- [FRAGMENTO ORIGINAL]:
____________________

Pero a esta cocina se le ha añadido la entrada, una forma de descompresión, donde quitarse el traje de buzo, desnudarse y aplicarse ungüentos milagrosos para evitar que entre la enfermedad. Un espacio lleno de muchos objetos de colores brillantes que supuestamente nos van a salvar la vida.
Los objetos no son los mismo dentro de este microcosmos bajo arresto
Nunca me había fijado tanto en ciertas cosas que hay por la casa, probablemente porque nunca había pensado que podría encontrarme en una situación así. Antes, la cantidad de luz y la posición de las lámparas era algo importante, pero en definitiva un aspecto del total. Ahora me he descubierto unas cuantas veces mirando embobado los reflejos de la pared o los vidrios. Cojines y mantas indican la comodidad y las pocas plantas del piso, aparte de ser una ligera compañía son los parques de mi casa. Voy al parque si riego el ficus y a la selva si es el tronco de Brasil.
Cuando me acuerdo de otros interiores que he habitado como aquellos en mi colegio mayor, o mi habitación cuando estaba en el extranjero, pienso que si hubiera tenido que convertirlos en arquitectura de cuarentena realmente hubiera sido un suplicio. También me planteo como hubiera sido mi ciudad doméstica allí, donde hubieran estado el restaurante, la plaza o la oficina.
Y las ventanas que dan a la calle se han convertido en todo el contacto posible con el exterior, una calle como otra cualquiera, pero donde cada persona que pasa se convierte en una pincelada única a la que asistes. Son un lienzo-plaza. Sobre todo cuando intentas huir de otras plazas saturadas, como las tecnológicas.
Pero el verdadero espacio que está cambiando este encierro es el tecnológico.
Me cuesta mucho no acordarme de mis mayores, de los que ya no están y ver que hubieran pensado ellos de este encierro. O como hubiera sido vivir esto hace 20 años, o 40. ¿Cómo hubiera gestionado esto la España de posguerra?¿Cómo lo hubieran vivido mis padres?
La tecnología nos está librando de una auténtica distopía carcelaria donde el mundo sería algo totalmente mudo y nadie sabría nada de nadie. Sin embargo esa misma distopía se está mostrando como una especie de hidra de muchas cabezas, cada cual mirando a un lado y mordiendo en direcciones diferentes. La arquitectura de cuarentena tiene una ventana muy peligrosa a través del ordenador o el teléfono. Personalmente he optado por prescindir de ciertas redes sociales para este periodo y preguntar a la gente importante como le va, si están bien o si necesitan algo. Fin.

____________________

- [PRUÉBALO]:
Sigue escribiendo el texto sobre la casa durante el encierro a partir de su última frase. El listado que viene a continuación procede de otra fuente distinta.

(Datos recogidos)

____________________

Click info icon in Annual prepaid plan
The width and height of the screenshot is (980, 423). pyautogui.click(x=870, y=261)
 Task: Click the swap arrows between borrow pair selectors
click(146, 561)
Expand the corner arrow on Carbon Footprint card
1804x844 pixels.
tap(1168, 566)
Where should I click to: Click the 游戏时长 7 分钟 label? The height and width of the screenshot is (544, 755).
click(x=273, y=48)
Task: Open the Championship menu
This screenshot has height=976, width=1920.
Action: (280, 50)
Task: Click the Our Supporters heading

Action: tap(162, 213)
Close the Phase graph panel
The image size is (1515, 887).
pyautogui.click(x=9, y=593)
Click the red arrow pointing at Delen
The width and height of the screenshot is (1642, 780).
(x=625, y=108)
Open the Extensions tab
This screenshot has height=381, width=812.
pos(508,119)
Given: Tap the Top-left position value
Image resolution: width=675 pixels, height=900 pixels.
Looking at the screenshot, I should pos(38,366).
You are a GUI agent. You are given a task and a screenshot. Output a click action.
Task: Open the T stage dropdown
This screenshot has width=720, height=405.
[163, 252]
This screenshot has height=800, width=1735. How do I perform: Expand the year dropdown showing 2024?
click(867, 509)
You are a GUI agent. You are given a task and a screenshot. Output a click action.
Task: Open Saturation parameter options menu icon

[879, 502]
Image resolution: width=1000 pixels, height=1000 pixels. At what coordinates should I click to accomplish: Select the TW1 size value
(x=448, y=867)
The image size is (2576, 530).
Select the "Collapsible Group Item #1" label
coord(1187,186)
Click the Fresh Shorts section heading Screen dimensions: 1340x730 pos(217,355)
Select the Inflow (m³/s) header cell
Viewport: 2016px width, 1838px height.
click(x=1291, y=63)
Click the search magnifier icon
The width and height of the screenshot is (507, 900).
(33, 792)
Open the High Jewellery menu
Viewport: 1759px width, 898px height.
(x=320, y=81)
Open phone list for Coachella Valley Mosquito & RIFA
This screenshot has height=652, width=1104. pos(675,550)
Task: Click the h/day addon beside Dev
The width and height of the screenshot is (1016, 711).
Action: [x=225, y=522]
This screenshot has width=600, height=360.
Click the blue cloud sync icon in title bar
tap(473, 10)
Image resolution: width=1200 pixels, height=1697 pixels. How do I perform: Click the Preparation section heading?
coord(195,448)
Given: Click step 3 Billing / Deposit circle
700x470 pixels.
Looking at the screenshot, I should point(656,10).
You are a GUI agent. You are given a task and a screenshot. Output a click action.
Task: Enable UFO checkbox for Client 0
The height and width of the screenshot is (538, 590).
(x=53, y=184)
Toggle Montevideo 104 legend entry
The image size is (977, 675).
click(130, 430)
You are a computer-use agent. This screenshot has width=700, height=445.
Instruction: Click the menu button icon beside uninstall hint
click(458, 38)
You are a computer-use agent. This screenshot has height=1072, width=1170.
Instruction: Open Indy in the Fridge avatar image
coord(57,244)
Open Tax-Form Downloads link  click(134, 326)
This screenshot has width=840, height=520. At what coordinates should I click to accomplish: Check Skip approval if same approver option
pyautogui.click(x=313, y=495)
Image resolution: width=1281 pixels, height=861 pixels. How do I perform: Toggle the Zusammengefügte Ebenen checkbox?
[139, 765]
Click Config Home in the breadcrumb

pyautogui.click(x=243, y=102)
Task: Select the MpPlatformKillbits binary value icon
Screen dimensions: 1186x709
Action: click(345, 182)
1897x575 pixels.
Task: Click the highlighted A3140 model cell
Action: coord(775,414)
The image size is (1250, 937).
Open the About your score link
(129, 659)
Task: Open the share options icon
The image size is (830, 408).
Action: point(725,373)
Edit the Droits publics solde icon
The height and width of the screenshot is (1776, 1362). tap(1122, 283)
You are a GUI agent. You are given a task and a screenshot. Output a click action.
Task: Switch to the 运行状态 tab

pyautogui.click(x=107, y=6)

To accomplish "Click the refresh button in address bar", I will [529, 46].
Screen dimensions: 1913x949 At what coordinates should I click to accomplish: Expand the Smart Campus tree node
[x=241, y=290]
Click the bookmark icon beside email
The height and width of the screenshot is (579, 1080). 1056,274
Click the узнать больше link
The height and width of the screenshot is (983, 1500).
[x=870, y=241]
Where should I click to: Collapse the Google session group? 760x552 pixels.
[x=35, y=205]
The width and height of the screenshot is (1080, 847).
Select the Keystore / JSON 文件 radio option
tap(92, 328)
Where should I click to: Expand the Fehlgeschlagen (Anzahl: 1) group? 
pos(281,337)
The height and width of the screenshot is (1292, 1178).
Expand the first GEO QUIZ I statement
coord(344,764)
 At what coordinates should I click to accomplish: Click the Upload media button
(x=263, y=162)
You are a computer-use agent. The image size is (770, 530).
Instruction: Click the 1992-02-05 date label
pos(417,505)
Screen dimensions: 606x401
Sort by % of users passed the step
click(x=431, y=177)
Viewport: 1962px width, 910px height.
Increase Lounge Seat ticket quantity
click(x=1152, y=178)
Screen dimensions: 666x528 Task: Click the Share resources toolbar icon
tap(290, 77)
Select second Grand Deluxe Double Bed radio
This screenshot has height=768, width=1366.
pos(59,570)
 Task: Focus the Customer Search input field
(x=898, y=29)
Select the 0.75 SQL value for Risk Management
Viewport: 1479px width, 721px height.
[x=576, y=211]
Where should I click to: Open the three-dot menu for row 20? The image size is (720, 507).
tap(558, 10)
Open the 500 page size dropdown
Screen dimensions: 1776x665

____________________

- [RESULTADO]:
Salvo comunicados excepcionales el resto me sobra. No necesito noticias, no necesito opiniones y lo que menos necesito es polética (que no política). No necesito saber cuantos se han muerto, porque se que serán muchos con muchos amigos y familia que los echarán de menos, solo quiero saber que no son míos, ni de los míos. Y cuando pienso en ellos pienso en sus lugares domésticos, si ellos los entienden como yo, o los viven más como una cárcel
Me preocupa que al acabar la cuarentena se me haya olvidado como habitar una ciudad.
Cuando he tenido que ir a comprar he vuelto a ver las calles que ya conocía pero como un entorno hostil. La sensación de que los exteriores no son seguros y de que la gente es peligrosa por el simple hecho de respirar, ha convertido cada salida en una hazaña y no en un disfrute. No puedo evitar pensar que puedo sentir ese mismo miedo al ir a la plaza principal de mi ciudad. ¿Y si no vuelvo a hacer de esta ciudad mi entorno doméstico? ¿Y si esto sucede a gran escala? ¿Será la arquitectura de cuarentena de la nueva arquitectura?
Por mi parte intentaré volver a mis rutas y mi arquitectura. Es obvio mencionar este hecho va a cambiar las formas de habitar y relacionarnos entre nosotros, la sociedad o nuestro trabajo puede ser una cosa diferente a partir de ahora. Pero todos esas posibilidades son rayas en el agua dentro de un futuro desconocido. Ahora que podemos salir a la calle hemos abierto la caja de Pandora para comenzar a revivir la ciudad. Y espero que para cuando alcancemos un equilibrio, aún nos queden pelos en la cabeza y ganas de convivir con nuestros vecinos.
Por mi parte no pienso volver a escuchar al Dúo Dinámico nunca jamás.